Peter Bensen
About Peter J. Bensen
Peter J. Bensen (age 63) is President of Bensen LLC, a board consulting firm, since January 2018; he joined Lamb Weston’s board in December 2017 and is designated independent under NYSE rules . He previously served as Chief Administrative Officer (2015–2016) and Chief Financial Officer (2008–2015) at McDonald’s Corporation, and was a senior manager at Ernst & Young; he is a CPA with a B.S. in accounting from St. Joseph’s College Indiana . As of August 1, 2025, he beneficially owned 12,204 LW shares plus 15,701 deferred/underlying units (total 27,905) with no pledging, aligning with director ownership guidelines that require 5x the annual retainer and are met by all directors with ≥5 years of service .
Past Roles
| Organization | Role | Tenure | Committees/Impact |
|---|---|---|---|
| McDonald’s Corporation | Chief Administrative Officer | Mar 2015 – Sep 2016 | Oversaw information technology organization; risk, financial reporting, and controls expertise . |
| McDonald’s Corporation | CFO (Corporate Sr. EVP then EVP) | Jan 2008 – Feb 2015 (CFO); May 2014 – Feb 2015 (Corporate Sr. EVP) | Financial reporting, internal controls, risk management . |
| Ernst & Young LLP | Senior Manager | Pre-1996 | Audit and financial controls background . |
External Roles
| Organization | Role | Tenure | Committees/Notes |
|---|---|---|---|
| CarMax, Inc. | Director | Since Apr 2018 | Current public company directorship; committee roles not disclosed by LW . |
| Catamaran Corporation | Director | Dec 2011 – Jul 2015 | Prior public company board service . |
Board Governance
- Committee assignments: Chair, Compensation & Human Capital Committee; Member, Nominating & Corporate Governance Committee (effective July 10, 2025) .

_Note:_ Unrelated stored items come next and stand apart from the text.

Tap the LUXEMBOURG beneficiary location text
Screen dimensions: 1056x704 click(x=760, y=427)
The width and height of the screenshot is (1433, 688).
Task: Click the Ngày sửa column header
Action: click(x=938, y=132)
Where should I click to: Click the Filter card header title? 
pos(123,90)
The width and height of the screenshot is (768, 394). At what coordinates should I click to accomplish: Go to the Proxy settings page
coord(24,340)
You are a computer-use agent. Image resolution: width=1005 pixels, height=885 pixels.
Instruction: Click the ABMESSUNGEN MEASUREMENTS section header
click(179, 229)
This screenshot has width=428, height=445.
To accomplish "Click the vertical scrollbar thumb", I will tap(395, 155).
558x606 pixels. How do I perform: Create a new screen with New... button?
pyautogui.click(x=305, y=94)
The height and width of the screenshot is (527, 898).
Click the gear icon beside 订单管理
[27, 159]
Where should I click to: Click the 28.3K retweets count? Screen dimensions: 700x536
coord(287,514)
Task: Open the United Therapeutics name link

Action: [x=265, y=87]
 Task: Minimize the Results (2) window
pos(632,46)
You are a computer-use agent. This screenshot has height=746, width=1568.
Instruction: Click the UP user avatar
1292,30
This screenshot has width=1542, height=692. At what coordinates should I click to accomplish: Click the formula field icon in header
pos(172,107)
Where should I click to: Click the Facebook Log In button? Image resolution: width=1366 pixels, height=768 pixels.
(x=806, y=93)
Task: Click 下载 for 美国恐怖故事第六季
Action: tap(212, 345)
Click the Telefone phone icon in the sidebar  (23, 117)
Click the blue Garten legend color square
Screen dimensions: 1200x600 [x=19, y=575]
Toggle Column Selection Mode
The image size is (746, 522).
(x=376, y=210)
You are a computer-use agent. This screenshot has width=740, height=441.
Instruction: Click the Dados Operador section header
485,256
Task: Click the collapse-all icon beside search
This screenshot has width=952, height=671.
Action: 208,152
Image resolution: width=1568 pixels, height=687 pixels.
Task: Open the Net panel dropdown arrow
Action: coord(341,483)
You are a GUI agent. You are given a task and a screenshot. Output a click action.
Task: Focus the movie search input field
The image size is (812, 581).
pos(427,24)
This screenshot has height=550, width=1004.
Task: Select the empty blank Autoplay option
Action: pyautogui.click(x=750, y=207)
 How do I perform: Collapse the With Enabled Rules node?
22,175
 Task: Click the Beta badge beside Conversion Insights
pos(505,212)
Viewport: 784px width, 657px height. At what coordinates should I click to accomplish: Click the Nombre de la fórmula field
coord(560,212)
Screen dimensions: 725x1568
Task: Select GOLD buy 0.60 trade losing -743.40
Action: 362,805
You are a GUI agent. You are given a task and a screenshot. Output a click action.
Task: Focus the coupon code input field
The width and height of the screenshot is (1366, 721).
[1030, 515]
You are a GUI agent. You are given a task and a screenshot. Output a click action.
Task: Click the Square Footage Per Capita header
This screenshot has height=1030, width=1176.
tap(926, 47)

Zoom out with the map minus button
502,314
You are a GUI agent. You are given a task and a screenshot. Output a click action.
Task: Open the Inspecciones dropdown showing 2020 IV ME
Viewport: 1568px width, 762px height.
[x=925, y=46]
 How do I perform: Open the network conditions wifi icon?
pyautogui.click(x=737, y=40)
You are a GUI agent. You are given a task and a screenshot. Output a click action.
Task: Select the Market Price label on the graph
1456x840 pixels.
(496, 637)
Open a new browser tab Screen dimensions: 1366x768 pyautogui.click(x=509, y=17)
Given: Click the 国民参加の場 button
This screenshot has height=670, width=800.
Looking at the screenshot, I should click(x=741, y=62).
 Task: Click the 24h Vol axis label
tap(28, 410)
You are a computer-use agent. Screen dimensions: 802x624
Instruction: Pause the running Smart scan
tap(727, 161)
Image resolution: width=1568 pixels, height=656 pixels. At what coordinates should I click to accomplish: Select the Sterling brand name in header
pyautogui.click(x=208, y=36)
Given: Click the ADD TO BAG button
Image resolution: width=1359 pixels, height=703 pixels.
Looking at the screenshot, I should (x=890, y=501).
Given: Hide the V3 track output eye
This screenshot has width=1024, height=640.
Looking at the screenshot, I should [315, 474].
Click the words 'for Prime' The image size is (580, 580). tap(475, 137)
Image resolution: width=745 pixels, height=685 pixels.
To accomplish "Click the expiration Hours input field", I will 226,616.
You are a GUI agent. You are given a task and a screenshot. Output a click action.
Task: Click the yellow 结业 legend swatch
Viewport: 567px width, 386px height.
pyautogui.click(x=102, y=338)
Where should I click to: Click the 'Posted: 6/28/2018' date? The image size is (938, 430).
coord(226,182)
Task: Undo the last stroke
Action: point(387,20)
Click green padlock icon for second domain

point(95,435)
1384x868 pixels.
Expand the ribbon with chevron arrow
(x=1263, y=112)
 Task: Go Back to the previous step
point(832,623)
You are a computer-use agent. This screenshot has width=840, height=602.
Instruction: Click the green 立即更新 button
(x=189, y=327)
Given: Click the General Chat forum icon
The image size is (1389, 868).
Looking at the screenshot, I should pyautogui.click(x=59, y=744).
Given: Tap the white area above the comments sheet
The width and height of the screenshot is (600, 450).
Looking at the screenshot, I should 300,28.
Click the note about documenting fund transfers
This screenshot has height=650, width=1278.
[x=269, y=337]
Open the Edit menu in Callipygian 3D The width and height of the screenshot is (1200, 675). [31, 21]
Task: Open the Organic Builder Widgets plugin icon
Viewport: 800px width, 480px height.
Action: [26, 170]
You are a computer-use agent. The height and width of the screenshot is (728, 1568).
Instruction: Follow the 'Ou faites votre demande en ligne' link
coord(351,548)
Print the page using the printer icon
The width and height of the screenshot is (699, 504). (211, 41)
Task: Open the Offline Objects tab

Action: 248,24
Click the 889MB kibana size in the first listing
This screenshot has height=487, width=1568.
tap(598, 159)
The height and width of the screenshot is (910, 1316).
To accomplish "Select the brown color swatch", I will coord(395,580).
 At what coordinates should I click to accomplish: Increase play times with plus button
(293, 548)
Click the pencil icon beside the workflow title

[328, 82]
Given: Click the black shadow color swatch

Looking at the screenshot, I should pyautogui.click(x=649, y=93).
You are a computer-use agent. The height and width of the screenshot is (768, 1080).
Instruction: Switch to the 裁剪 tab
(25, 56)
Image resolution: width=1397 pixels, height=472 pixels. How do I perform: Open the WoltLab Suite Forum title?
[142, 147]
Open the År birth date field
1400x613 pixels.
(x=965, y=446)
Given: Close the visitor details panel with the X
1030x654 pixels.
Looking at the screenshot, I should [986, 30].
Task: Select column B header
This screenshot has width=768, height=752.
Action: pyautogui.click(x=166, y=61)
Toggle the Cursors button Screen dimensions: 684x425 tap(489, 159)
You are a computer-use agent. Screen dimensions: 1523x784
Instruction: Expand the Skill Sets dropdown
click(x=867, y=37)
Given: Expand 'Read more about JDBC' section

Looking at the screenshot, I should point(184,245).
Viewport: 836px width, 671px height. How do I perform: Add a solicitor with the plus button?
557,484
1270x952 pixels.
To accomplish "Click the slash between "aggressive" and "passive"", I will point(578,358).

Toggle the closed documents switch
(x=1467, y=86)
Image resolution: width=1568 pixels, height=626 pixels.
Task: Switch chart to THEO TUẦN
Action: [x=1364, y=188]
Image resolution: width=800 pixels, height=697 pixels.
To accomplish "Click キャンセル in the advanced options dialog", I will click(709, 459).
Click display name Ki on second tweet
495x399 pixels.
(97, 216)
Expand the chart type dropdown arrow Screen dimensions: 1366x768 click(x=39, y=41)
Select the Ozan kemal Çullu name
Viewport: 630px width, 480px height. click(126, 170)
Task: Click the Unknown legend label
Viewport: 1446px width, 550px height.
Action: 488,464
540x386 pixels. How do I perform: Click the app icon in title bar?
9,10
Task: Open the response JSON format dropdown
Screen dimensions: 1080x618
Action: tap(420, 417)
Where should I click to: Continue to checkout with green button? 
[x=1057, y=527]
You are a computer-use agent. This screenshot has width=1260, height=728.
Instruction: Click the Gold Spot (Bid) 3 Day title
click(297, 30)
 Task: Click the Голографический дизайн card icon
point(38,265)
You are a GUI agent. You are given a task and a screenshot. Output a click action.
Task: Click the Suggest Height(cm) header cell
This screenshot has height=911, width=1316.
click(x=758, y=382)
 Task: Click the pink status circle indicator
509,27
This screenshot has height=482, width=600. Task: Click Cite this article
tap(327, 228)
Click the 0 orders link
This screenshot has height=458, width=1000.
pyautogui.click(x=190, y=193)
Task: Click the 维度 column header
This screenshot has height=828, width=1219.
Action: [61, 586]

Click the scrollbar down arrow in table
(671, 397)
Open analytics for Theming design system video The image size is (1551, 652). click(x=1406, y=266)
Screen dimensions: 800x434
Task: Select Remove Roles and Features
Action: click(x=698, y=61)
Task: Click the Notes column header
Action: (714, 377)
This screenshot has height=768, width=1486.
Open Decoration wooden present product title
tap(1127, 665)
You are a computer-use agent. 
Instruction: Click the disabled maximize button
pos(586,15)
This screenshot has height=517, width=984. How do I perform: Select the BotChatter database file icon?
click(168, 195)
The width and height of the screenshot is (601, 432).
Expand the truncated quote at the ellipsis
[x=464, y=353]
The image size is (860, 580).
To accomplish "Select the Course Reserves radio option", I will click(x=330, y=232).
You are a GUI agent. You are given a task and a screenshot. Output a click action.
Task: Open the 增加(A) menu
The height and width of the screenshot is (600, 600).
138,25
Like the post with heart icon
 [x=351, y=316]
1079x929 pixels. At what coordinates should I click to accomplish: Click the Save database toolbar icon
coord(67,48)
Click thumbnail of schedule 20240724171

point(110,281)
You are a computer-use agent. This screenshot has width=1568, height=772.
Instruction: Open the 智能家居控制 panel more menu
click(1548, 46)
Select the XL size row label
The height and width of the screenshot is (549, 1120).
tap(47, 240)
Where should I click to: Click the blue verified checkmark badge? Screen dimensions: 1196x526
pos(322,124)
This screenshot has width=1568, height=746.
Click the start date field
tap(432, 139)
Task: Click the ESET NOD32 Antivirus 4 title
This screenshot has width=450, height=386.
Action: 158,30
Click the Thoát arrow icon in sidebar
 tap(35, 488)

- Independence: Board deems all FY2025 Compensation Committee members (including Bensen post reconstitution) independent under NYSE standards; no related-party relationships requiring disclosure for committee members in FY2025 .
- Attendance and engagement: Board held 14 meetings in FY2025; each director attended at least 75% of Board and committee meetings during their period of service; Audit (6), Compensation (5), Governance (4) meetings held .
- Related-party transactions: None required to be disclosed since beginning of the most recent fiscal year; Audit Committee pre-approves such transactions under a formal policy .
- Anti-pledging/hedging: Directors prohibited from pledging or hedging LW stock; all directors comply; none of the shares owned by directors/NEOs are pledged .
Fixed Compensation
| Element | FY2025 Value | Notes |
|---|---|---|
| Board Cash Retainer | $100,000 | Standard non-employee director retainer in FY2025 . |
| Committee Chair – Compensation | $20,000 | Cash retainer; Bensen became Chair in July 2025 (post FY2025), so FY2025 cash table reflects pre-chair status . |
| Equity Grant (Annual RSUs) | $170,000 | Granted at annual meeting; time-based vesting; dividends accrue as RSUs . |
| FY2025 Individual Compensation – Cash | $100,000 | Fees earned/paid in cash for Bensen . |
| FY2025 Individual Compensation – Stock Awards (RSUs) | $169,991 | Grant-date fair value (ASC 718) . |
| FY2025 Individual Compensation – All Other | $5,000 | Foundation matching gift program . |
| FY2025 Individual Compensation – Total | $274,991 | Sum of elements above . |
- Program shift: Effective after the 2025 Annual Meeting, Board retainer moves to 100% equity; annual equity grant value increases to $270,000; committee chair retainers remain cash (signal of increased equity alignment) .
Performance Compensation
| Component | Performance Metric | Vesting/Terms | FY2025 Detail |
|---|---|---|---|
| Director RSUs | None (time-based, not performance-based) | Vest on earlier of next annual meeting or 1-year anniversary; dividend equivalents accrue; pro-rata vesting on service termination; deferral optional . | Bensen received RSUs valued at $169,991; outstanding RSUs at FY2025 year-end: 2,498 . |
No director stock options for Bensen; only the Chairman (Jurgensen in FY2025 before resignation) had options; Bensen held no options as of May 25, 2025 .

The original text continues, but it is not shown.